The hope is that somehow “some of our spirit is in the product – that when people are drinking it at home, a part of us is in that”.

It is now in plenty of homes. “A lot is sold before it’s produced,” says operations manager Peter Grady from behind a pallet of kegs set to go abroad – but make no mistake, “we are a monastery with a brewery – we should never become a brewery with a monastery”.

Beyond beer, the farmland is let, there are eight residential and commercial properties, an abbey shop, public access to the grounds, and a brewery shop which sells Trappist beers from around the world – but the monastery is not a conventional business.

Getting people in to do work isn’t always straightforward. Grady often has to say, ‘no, you can’t work in the monastery between those times’.

“It’s about finding people that understand the ethos and it goes for everything – from people we use for sales and marketing to electricians,” he says.

The brewery is part of the charity rather than a separate entity since “the monks would see that as needlessly complicating things,” says Grady. Their preference is for simplicity, and those outside the community “have to come to their way of living”.
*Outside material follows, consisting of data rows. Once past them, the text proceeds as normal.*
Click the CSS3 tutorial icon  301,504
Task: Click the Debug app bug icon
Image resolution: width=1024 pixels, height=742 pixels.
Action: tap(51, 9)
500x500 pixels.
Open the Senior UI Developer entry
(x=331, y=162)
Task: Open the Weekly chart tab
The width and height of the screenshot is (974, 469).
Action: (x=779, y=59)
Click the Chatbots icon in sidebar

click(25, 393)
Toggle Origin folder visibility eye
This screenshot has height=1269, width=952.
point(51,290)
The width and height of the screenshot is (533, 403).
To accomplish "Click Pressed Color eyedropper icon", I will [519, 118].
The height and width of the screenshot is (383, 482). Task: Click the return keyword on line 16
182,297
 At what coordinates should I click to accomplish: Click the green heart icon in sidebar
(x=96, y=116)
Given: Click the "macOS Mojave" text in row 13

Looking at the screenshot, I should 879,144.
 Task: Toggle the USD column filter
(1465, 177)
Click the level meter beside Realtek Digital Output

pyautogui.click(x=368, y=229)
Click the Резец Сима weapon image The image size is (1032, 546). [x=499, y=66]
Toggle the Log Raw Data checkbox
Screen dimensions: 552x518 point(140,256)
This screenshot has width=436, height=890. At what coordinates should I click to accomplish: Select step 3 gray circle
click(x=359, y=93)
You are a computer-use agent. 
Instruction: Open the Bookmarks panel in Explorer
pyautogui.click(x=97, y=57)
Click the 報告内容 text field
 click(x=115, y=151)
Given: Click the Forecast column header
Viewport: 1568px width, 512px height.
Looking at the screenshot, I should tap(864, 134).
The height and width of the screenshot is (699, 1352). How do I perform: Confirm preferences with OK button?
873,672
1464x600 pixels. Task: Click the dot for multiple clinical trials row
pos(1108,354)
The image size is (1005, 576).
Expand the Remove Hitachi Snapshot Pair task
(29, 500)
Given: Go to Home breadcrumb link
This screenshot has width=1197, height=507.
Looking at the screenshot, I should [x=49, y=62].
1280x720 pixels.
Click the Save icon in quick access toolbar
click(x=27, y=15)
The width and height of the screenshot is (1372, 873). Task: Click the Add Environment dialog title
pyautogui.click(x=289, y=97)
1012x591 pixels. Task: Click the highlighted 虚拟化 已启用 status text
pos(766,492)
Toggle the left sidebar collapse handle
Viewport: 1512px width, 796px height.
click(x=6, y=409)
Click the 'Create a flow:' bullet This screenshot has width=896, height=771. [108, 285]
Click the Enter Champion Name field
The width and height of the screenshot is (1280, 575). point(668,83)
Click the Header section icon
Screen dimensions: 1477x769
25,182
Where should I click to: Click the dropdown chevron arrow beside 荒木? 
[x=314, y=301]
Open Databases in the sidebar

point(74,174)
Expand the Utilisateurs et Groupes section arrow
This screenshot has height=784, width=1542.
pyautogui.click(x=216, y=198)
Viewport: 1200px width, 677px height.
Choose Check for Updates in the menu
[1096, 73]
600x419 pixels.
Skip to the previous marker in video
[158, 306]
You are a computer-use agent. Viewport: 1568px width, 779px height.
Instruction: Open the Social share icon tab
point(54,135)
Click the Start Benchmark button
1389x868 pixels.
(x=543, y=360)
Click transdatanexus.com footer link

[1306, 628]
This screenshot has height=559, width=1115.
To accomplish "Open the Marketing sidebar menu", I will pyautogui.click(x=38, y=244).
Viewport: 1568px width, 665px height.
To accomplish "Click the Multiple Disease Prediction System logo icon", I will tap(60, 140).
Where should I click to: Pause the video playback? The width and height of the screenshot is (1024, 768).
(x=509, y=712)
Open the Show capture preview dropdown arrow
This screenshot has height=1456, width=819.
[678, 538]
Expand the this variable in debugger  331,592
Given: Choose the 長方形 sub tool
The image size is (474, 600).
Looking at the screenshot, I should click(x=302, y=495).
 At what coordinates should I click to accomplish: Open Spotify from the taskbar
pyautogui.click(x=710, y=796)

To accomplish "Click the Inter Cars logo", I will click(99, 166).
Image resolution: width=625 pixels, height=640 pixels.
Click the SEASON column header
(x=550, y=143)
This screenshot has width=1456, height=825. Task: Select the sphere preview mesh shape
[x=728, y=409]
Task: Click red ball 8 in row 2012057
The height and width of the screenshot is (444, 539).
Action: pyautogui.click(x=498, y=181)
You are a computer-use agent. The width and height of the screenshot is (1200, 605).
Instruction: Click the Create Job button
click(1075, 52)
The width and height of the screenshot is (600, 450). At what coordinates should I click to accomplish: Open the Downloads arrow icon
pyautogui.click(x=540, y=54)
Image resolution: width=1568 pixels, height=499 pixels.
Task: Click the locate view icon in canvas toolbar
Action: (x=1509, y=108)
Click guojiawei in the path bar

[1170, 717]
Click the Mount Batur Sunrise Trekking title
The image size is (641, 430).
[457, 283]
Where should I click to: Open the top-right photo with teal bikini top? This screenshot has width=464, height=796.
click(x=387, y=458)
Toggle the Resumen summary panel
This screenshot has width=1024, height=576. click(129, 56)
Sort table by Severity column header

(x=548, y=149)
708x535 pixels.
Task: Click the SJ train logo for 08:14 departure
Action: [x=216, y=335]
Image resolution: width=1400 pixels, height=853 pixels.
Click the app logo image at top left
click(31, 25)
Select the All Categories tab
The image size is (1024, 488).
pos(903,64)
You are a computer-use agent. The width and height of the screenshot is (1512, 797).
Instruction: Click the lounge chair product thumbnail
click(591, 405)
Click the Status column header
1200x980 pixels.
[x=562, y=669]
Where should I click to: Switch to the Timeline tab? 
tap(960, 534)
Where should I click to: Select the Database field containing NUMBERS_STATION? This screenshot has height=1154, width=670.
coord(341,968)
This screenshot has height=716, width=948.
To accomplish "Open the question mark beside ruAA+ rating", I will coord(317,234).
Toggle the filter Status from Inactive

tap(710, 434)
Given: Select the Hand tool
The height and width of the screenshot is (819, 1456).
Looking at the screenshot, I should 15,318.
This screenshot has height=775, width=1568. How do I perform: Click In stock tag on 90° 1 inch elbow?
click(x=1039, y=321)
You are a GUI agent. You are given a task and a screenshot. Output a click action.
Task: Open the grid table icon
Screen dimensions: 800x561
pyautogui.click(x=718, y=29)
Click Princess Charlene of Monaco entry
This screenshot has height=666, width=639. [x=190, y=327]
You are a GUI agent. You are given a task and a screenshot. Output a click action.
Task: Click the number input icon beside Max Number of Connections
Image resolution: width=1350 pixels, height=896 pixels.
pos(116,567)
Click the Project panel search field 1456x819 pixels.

Fr Joseph is now on his third six-year term as abbot. He was first elected in 2001 and then again in 2007, after which Fr Erik took over. After Fr Erik was appointed Bishop of Trondheim in 2019, Fr Joseph found himself back in the hot seat. “I used to think that I wouldn’t do it again but I saw it as my duty to accept it,” he says.

There is a significant business element to the role – and even the Trappists are not immune from the cost of living crisis. “We have a great team of employed people that support us, but the wage bill is very big and that doesn’t go down,” says Fr Joseph.

“We see it in the heating, the electricity. We are happy facing the same problems as other people – we don’t want to be privileged. Just as other people worry about these things, so do we.”

All of this is made harder by their religious purpose. “None of us came here to be the managers of buildings or estates. You do that because it’s part of your patrimony and your heritage – we are custodians here, just caretakers – but most people join to get away from that.

“You didn’t join to be worrying about finances and insurance. You’ve seen that and you wanted a different world – but the reality is, that is part of it.”